### Texto fornecido:

%%

Havia urgência na implantação de uma Administração Fiscal que atuasse bem próxima do contribuinte e do príncipe-regente D. João consignou no Alvará que havia consultado seu Conselho Régio. Preocupava-se em uniformizar a jurisdição dos negócios da Fazenda Real.

D. João também manifestou que se preocupava com seus fiéis vassalos, e que a criação do Erário Régio era necessária. Até então, havia Juntas da Fazenda e da Revisão, que atuavam na fiscalização e na arrecadação dos tributos que então se cobravam. Ao Erário Régio caberia a supervisão de todos os negócios fazendários, especialmente no que se referia à arrecadação.

O Erário Régio era presidido por um lugar-tenente indicado pelo príncipe-regente. Atribuições também havia para um tesoureiro-mor, para um escrivão da receita e para três contadores-gerais. Junto ao Erário o órgão central era a chamada Mesa, formada pelas autoridades acima mencionadas. À Mesa cabia tomar as decisões mais importantes. A Mesa podia convocar o procurador da Fazenda, o contador-geral, bem como qualquer ministro ou autoridade.

%%

### O que fazer:
Segundo o texto sobre o Erário Régio, quem presidia o órgão?

### Linhas:
%%

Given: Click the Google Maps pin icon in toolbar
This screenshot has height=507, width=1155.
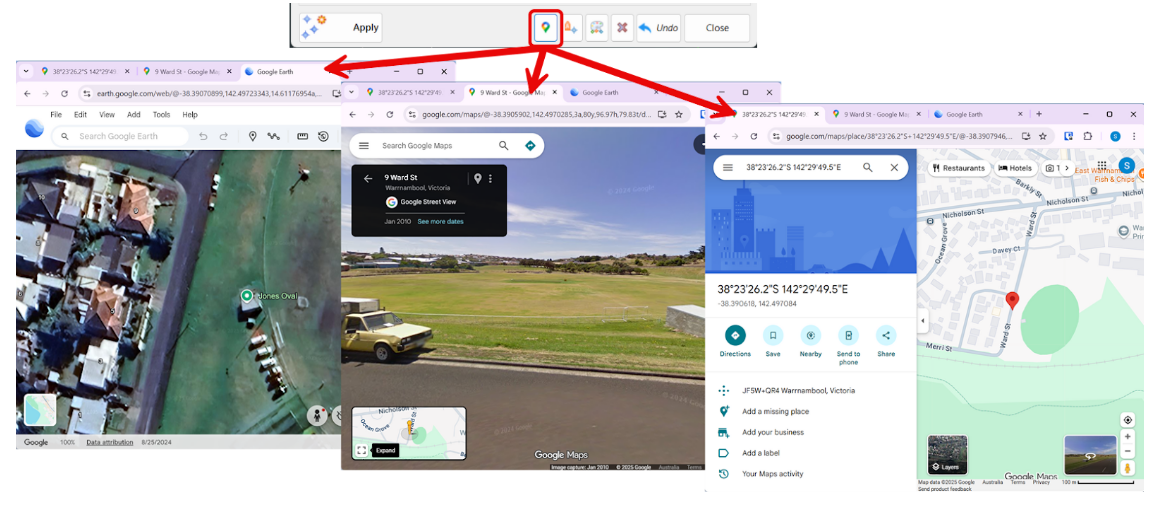Looking at the screenshot, I should point(545,28).
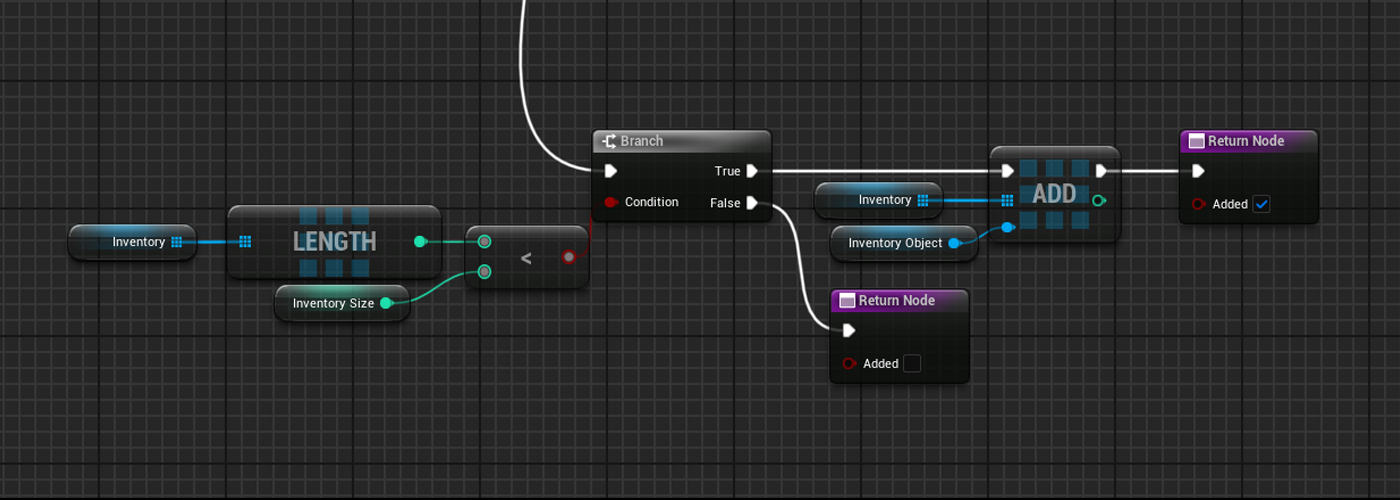Select the Return Node with unchecked Added
The image size is (1400, 500).
coord(898,300)
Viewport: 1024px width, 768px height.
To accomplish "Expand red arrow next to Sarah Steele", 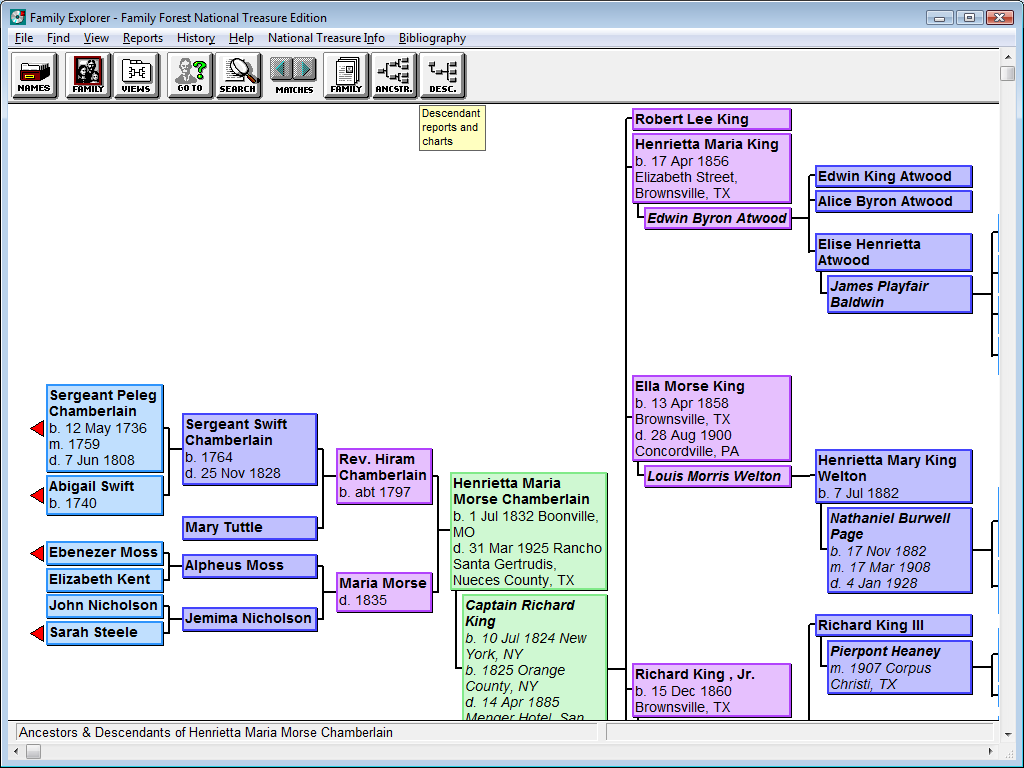I will click(x=37, y=633).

%%

### Resposta do exercício:
Um lugar-tenente indicado pelo príncipe-regente.